The machine has a maximum torque of 554 kNm, a permanent torque of 424 kNm and is fitted with four drive motors, making it the perfect selection for this particularly challenging project. During the bore, the MTBM jacked through more than 250 MPa basalt ground conditions via a DN1800 RCJP, supplied by the John Holland–KBR Joint Venture.
Bothar, which is believed to own the largest global fleet of Herrenknecht MTBM’s, shipped this particular machine in from Kuwait, where it had completed its most recent project.
Planning is the key to success
Bothar says the project was successfully completed on time and on budget which, owed to some significant material issues hindering the tunnelling operations, is a testament to the continual commitment of the team involved.
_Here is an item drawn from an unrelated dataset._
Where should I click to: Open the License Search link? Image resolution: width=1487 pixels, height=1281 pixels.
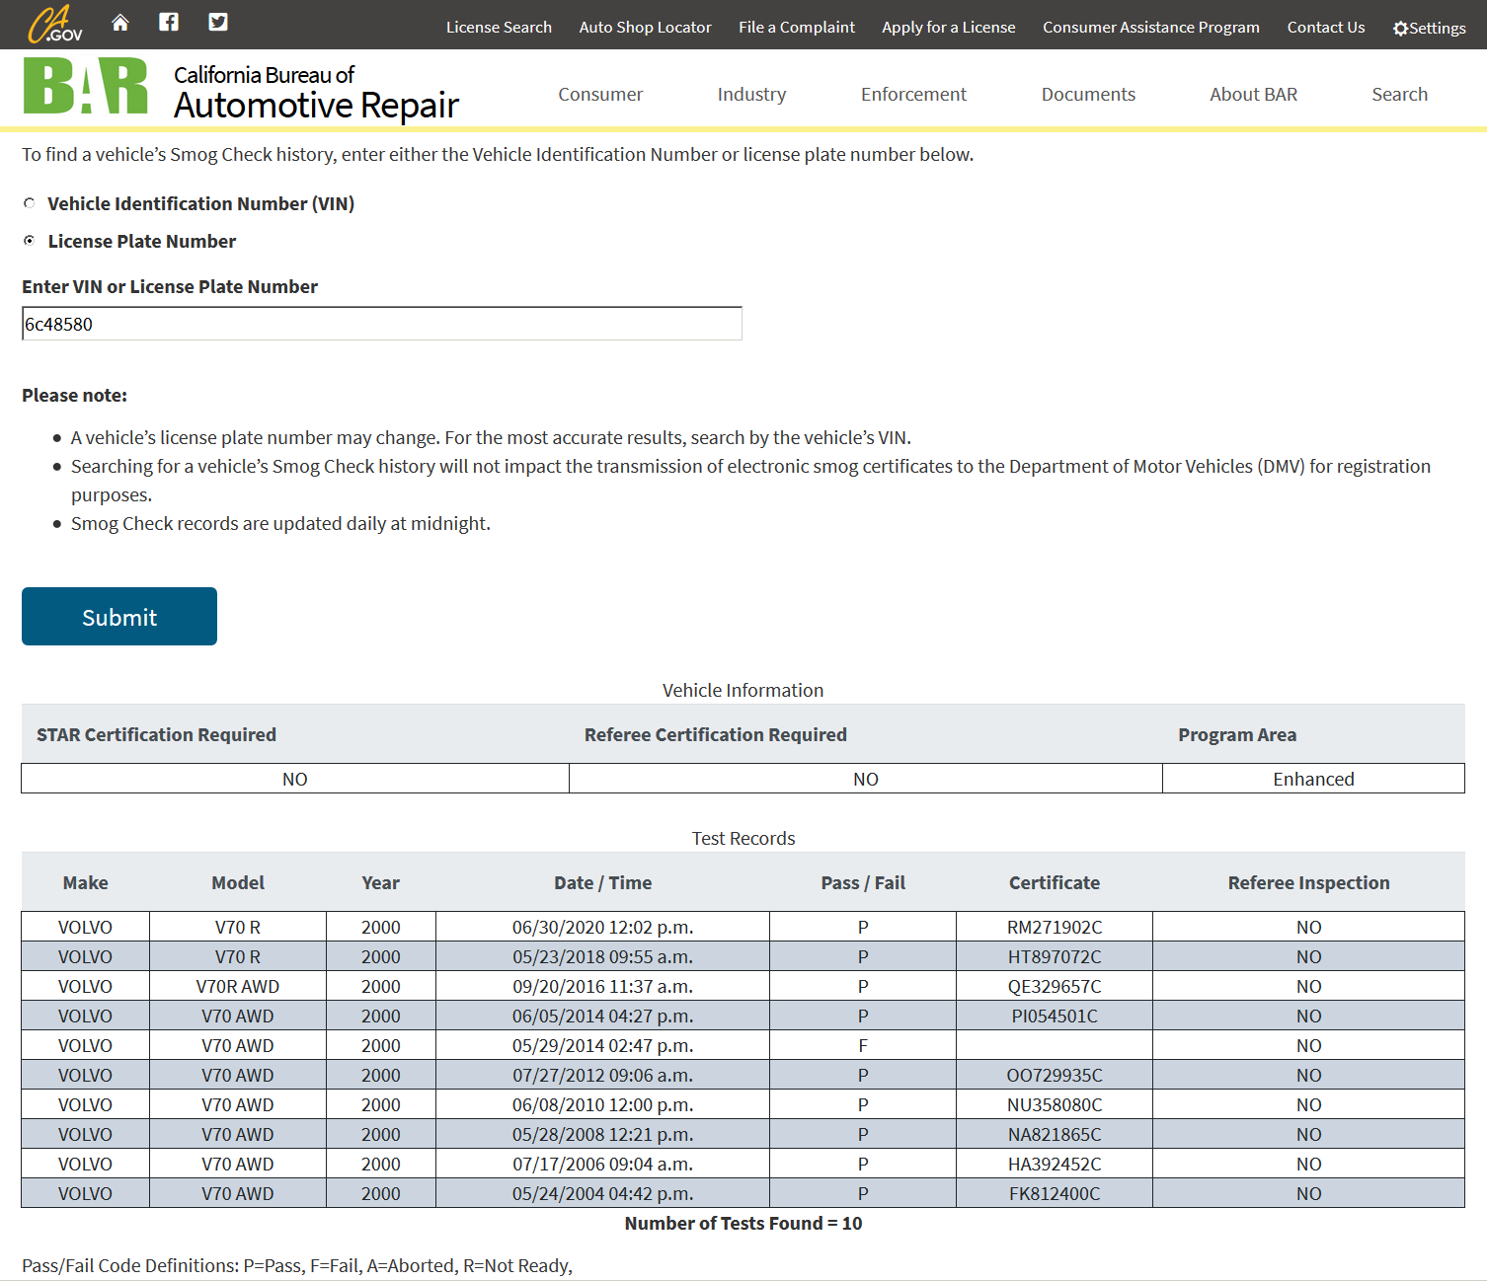tap(499, 28)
The total length of the drive was 425 m with more than half of that distance in the 250 MPa basalt; this proved a great challenge to the project as the disc cutters needed to be changed every two to three pipes.
To overcome this, Bothar monitored the machines parameters and kept the machine within its optimum tunnelling conditions by regularly entering the cutting chamber and redressing the cutting head with new tooling.
Bothar says it worked very closely with Baroid to mix the best face slurry and lubricating mud for the ground conditions encountered. The bentonite product was mixed meticulously and then pumped into the face at premium pressures allowing for optimum operation, jacking forces and cutter longevity.
Additionally, Bothar says the remote site meant there was no telephone reception, so the project’s logistics needed to be precisely timed and planned. To do so, communication was managed with satellite phones, UFD radios and through forward planning programming and management.
Teamwork makes the dream work
Bothar Boring Australia’s General Manager David King says not only did the project present material challenges in the extreme geological conditions, but the exit target was to be within 50 mm of tolerance as the MTBM was required to exit within an existing structure.
“Thankfully, the drive throughout was well within these tolerances rendering the drive a complete success,” says Mr King.
“The integrated efforts of all our staff worked safely and seamlessly to ensure the safe and successful completion of this project. I commend every one of our team involved – from labourers to supervisors and management – for their hardworking efforts.”
Bothar worked collaboratively with the John Holland-KBR Joint Venture and client Melbourne Water to successfully complete the project.